# Directive
Format the entries as a Markdown table with the columns No. and Text, one numbered row per line, skipping blank lines and leaving out the pictures.

========================================

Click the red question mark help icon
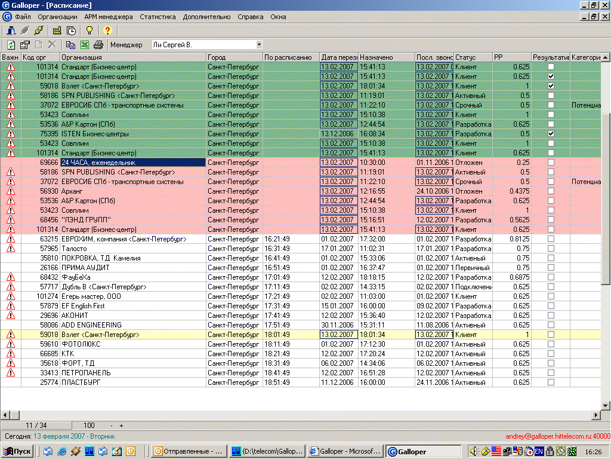611x459 pixels. click(x=107, y=30)
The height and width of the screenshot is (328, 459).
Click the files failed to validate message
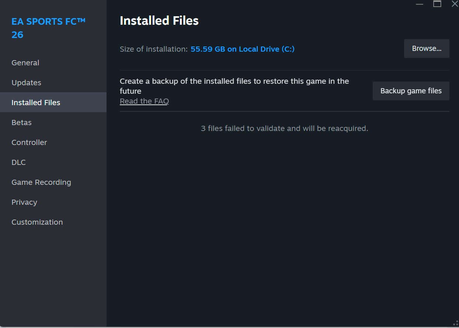pos(284,128)
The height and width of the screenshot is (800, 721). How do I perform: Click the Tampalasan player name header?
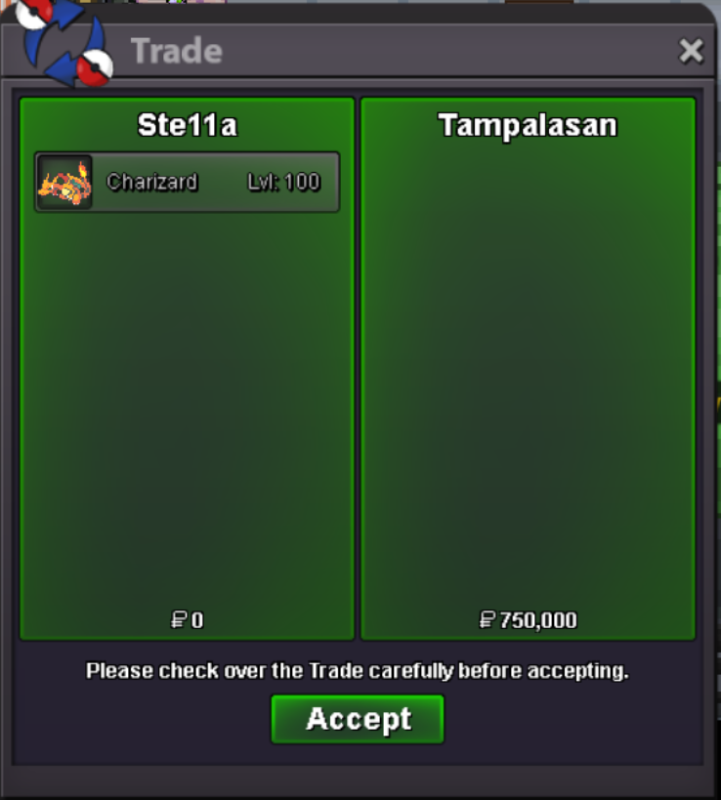tap(528, 125)
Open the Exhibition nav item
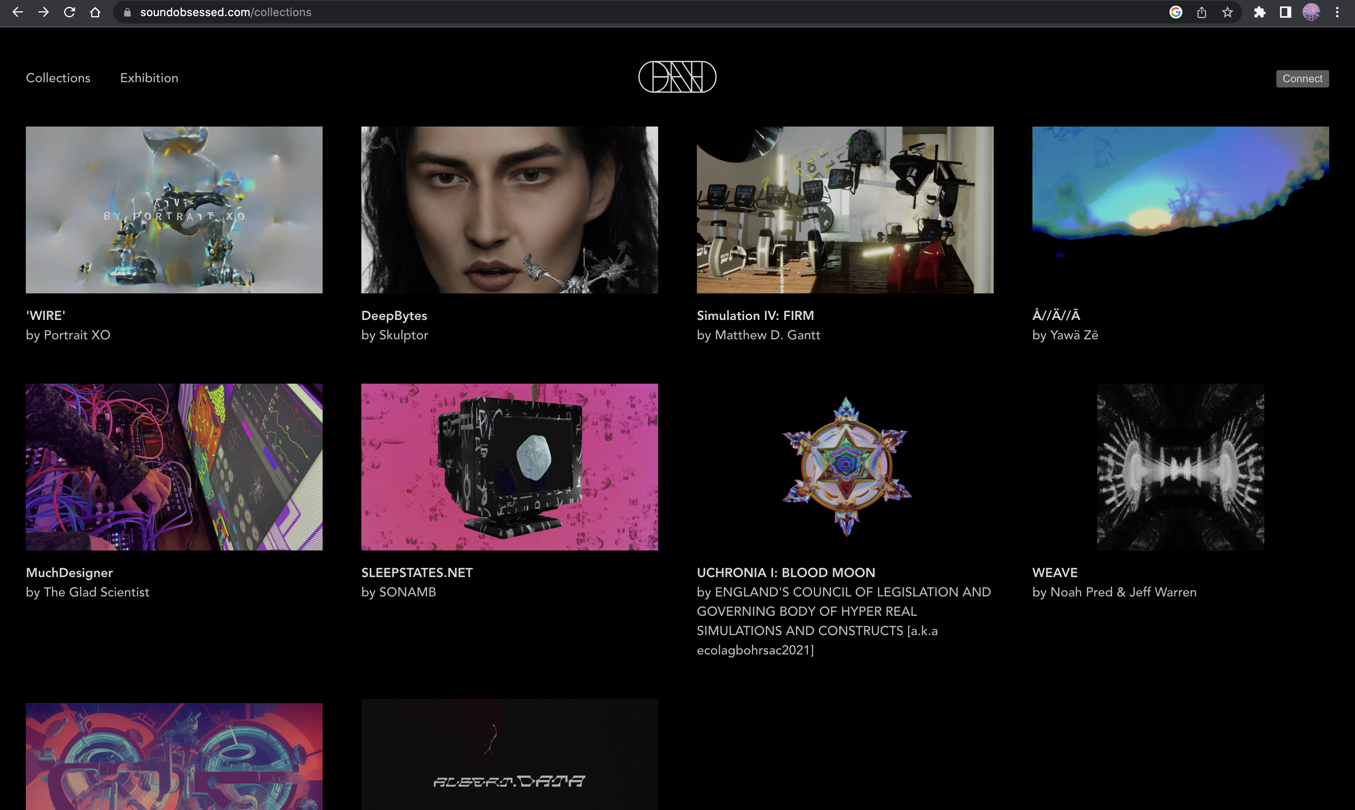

========================================

# Solution
| No. | Text |
|---|---|
| 1 | Click the red question mark help icon |
| 2 | 611x459 pixels. click(x=107, y=30) |
| 3 | The height and width of the screenshot is (328, 459). |
| 4 | Click the files failed to validate message |
| 5 | pos(284,128) |
| 6 | The height and width of the screenshot is (800, 721). How do I perform: Click the Tampalasan player name header? |
| 7 | tap(528, 125) |
| 8 | Open the Exhibition nav item |